The etiquette and ritual of drinking chimarrão is detailed and unvarying. Chimarrão is a social drink, and there are strict rules which must be obeyed when drinking it with others. The "host/hostess", the person who is offering the drink, must be the first person to pour hot water over the tea, and also the first person to drink. This is considered altruistic, as the first infusion is the strongest, and can be bitter. When he or she has drunk all the chimarrão he must refill the cuia with hot water from the thermos, and pass the drink and the thermos to the next person (usually people are served in order of importance, socially or economically). That person in turn must drink all the chimarrão, then refill the cuia and pass it to the next person along with the thermos. In turn, each person in the group receives the cuia filled with chimarrão , drinks it, refills the cuia and passes it on. It is considered extremely bad manners not to drink all the chimarrão, and to leave some in the cuia for the next person. To show to the group that one has drunk all the chimarrão, it is considered polite to drink until the bomba makes a gurgling sound, indicating there is no more liquid in the cuia.
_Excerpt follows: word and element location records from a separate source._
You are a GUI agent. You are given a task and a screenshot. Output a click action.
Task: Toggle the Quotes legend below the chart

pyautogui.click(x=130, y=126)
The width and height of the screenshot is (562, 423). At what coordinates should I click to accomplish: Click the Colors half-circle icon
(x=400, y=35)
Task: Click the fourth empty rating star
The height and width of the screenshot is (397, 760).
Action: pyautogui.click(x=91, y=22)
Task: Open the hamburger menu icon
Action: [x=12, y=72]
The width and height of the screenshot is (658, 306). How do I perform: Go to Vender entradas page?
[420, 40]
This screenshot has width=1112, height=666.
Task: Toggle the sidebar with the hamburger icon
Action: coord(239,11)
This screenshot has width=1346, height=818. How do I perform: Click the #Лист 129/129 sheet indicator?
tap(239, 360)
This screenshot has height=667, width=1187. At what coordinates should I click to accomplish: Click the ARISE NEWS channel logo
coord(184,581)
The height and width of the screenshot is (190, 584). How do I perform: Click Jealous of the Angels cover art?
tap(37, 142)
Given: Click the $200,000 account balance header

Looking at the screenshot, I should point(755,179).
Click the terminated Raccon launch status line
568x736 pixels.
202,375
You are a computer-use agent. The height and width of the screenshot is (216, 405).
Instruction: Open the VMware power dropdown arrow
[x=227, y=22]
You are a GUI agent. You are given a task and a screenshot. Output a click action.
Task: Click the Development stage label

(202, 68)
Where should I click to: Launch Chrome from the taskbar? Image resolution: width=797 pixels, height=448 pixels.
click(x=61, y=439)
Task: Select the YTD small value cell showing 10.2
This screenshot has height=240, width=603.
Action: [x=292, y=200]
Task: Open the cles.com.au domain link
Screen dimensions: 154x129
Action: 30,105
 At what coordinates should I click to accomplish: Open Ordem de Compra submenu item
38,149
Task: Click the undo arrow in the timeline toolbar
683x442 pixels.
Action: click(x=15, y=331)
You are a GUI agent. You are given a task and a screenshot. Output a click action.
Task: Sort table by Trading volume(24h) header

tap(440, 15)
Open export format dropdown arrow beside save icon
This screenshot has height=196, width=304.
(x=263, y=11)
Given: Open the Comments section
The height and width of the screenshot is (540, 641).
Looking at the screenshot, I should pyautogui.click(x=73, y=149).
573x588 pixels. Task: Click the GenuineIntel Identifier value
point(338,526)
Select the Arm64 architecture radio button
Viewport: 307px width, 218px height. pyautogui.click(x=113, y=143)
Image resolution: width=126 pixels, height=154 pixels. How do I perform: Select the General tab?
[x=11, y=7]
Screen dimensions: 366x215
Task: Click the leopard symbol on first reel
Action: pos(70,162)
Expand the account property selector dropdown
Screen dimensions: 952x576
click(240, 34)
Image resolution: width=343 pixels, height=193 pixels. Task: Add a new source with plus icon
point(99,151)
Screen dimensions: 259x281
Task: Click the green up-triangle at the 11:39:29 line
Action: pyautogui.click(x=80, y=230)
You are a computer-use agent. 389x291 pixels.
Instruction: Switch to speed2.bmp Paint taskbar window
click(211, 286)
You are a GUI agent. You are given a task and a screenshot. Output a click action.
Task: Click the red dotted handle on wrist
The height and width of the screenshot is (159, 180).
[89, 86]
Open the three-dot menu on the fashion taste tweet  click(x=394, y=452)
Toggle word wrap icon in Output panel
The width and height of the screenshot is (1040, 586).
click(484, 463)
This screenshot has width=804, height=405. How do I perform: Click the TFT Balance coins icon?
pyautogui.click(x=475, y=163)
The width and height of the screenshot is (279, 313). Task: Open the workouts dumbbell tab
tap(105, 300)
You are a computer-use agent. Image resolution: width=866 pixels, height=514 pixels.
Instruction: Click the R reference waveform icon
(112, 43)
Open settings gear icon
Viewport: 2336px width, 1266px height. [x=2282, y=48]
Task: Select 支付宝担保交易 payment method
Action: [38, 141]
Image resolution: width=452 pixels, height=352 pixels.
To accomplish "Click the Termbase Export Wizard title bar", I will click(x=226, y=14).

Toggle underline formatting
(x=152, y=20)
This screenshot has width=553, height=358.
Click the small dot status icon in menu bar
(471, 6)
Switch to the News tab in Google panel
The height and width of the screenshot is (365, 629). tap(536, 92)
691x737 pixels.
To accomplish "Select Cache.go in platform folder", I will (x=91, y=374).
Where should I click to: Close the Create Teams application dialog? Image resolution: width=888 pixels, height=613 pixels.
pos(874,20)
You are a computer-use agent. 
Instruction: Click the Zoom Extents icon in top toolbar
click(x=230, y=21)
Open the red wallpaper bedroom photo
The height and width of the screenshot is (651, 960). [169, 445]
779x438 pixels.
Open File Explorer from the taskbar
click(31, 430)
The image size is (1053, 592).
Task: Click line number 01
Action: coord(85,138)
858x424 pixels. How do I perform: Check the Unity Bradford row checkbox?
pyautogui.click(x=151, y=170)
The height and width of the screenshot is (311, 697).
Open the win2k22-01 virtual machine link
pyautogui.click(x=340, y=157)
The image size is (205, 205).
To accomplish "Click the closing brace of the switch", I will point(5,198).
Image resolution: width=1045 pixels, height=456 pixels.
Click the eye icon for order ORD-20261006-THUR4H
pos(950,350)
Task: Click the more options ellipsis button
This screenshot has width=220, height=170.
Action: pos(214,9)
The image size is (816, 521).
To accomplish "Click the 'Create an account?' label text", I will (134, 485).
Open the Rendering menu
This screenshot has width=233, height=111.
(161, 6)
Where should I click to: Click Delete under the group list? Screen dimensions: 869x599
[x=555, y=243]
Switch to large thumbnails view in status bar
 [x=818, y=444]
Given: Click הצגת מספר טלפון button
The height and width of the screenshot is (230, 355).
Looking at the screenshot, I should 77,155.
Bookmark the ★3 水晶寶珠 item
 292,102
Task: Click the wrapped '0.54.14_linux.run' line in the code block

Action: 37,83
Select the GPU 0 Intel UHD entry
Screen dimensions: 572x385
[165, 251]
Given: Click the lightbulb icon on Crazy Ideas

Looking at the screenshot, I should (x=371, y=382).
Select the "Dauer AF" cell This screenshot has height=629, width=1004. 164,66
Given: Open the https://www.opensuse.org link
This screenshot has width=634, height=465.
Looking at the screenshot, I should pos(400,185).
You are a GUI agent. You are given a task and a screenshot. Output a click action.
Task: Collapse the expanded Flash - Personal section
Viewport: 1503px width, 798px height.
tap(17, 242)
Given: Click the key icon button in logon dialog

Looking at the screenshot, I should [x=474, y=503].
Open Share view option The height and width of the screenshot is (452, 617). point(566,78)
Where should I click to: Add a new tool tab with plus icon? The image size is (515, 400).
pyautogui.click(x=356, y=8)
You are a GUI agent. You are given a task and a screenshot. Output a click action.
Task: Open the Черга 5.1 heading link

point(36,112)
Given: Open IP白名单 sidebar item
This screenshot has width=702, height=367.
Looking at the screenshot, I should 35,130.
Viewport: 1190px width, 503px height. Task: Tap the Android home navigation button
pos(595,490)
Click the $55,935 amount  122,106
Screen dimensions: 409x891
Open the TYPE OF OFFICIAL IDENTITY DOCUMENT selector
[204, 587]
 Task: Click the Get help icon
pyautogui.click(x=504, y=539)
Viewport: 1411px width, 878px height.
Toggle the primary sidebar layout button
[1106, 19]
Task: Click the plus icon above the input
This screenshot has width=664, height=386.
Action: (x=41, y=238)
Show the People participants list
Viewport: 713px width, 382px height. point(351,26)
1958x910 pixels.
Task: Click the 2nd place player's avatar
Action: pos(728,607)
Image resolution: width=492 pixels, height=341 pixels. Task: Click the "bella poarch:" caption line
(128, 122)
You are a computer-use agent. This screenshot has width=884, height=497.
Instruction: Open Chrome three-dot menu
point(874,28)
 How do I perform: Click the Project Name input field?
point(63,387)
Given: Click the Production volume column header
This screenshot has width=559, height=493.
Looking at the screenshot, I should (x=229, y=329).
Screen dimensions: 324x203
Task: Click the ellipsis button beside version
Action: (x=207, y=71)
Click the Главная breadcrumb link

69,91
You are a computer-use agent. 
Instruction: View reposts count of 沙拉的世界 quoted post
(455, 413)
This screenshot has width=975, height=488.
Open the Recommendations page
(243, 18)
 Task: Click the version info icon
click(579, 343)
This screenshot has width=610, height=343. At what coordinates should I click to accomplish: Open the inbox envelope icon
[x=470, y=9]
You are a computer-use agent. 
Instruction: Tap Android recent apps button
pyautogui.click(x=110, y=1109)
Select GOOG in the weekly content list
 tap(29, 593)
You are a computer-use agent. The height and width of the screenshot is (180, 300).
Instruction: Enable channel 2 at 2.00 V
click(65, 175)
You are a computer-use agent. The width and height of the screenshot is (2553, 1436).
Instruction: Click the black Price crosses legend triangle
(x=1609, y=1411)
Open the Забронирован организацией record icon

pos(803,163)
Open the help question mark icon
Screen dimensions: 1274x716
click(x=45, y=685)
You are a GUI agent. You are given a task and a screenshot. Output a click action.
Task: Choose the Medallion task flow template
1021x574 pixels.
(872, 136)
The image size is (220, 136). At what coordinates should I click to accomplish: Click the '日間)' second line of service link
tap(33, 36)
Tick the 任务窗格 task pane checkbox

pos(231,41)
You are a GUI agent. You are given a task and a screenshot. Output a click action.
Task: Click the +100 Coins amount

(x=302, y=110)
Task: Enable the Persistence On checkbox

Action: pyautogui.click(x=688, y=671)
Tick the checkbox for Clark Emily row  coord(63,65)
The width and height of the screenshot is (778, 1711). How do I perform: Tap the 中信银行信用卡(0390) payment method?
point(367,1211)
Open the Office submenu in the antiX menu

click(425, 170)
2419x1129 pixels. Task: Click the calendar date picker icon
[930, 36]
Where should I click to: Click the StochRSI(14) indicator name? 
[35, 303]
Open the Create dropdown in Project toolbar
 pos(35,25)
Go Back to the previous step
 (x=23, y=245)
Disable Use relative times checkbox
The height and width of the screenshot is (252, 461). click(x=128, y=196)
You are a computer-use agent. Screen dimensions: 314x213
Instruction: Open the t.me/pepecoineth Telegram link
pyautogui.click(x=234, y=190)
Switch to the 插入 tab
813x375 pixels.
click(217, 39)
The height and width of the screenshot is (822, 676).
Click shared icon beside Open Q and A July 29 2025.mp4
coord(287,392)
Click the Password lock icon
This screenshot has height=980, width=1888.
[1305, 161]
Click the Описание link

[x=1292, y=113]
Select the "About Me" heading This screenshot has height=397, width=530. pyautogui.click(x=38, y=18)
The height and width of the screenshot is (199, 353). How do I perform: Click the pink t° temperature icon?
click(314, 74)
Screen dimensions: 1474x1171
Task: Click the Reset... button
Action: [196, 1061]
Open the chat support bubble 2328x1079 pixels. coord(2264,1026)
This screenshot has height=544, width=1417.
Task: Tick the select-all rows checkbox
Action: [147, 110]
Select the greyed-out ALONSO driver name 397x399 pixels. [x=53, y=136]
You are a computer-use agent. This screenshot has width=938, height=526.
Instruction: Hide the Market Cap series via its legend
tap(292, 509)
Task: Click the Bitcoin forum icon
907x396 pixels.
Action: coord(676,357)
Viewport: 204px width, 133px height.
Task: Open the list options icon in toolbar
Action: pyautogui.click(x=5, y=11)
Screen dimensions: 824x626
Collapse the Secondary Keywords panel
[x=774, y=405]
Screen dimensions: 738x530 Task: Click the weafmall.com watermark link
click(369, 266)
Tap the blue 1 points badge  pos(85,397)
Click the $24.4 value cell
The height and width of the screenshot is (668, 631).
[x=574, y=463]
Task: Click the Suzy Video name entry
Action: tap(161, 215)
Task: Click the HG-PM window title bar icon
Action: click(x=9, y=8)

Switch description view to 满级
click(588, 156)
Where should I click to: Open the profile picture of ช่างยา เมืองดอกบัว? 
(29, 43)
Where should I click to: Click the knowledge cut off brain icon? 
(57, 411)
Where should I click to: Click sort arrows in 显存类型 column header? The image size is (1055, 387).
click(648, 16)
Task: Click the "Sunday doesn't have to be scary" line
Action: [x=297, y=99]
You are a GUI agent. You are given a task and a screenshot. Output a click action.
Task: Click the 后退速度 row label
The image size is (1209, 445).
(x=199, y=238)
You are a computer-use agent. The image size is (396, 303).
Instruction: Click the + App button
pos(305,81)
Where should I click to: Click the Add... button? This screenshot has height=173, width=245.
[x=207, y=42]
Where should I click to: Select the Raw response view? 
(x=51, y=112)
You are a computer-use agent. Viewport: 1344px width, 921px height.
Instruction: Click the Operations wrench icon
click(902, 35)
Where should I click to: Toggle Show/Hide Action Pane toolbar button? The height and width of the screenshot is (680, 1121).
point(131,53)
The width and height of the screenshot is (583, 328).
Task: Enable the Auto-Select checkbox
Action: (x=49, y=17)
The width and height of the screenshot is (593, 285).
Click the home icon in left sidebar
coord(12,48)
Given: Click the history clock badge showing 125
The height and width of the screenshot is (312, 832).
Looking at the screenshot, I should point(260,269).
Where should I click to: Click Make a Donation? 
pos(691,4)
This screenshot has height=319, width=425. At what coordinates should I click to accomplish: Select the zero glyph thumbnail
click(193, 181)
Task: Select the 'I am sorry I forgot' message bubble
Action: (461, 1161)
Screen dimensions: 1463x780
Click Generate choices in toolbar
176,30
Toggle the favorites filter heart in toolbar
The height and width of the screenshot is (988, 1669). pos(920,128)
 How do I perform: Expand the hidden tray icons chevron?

 Chimarrão is not the only drink made from erva-mate, but it is definitely the most important one culturally. Drinking chimarrão with family, colleagues or friends creates a social bond, and fosters one's identity as a  Gaúcho.

In future posts, I'll talk about some of the other drinks made from this very special type of holly.

Thursday, March 4, 2010

Mate - the plant, not the buddy

In southern parts of South America (specifically Argentina, Paraguay, Uruguay and the southern states of Brazil, particularly Rio Grande do Sul) there is a strong tradition of drinking infusions of the plant mate known in Spanish as yerba mate and in Portuguese as erva-mate. (The proper English pronunciation of mate is not ma-TEH, incidentally. It is MA-teh with the accent on the first syllable.) The plant is a species of holly (ilex paraguarienses) and is native to those regions listed above. The leaves and twigs of this plant are used to create a number of different teas, which vary regionally, culturally and linguistically. I'll discuss the various drinks created from mate in future posts. These drinks are often significant parts of the culture, culinary and social, of the regions where they are popular.

Mate was first cultivated by the Guarani Indians who used the dried leaves and twigs of ilex paraguarienses to infuse teas. The habit of drinking mate was spread throughout southern South America first by Jesuit missionaries, and later by the cowboys known as gauchos.

Mate contains caffeine, varying from 0.7% to 1.7% by dry weight. This compares to tea leaves (0.3%-0.9%) or coffee (up to 3.2%). It also has elements such as potassium, manganese and magnesium, and has been shown to have anti-cholesterol and anti-oxidant properties. Conversely, there is some indication that mate has a limited connection to some specific cancers, particularly oral cancer. It's not clear, however, whether it is the chemical composition of mate that is carcinogenic, or whether it is the effect of drinking hot liquids (of any type). Some laboratory studies with mice seem to indicate that imbibing mate has the effect of lessening the tendency to obesity associated with high-fat diets.

In the regions where it is drunk, mate is as culturally significant as is black tea is in Scotland, as coffee is in Italy, or as wine is in France. It is not just a beverage, it's a social and cultural unifier and identifier that cross national and linguistic boundaries to create the "culture of mate."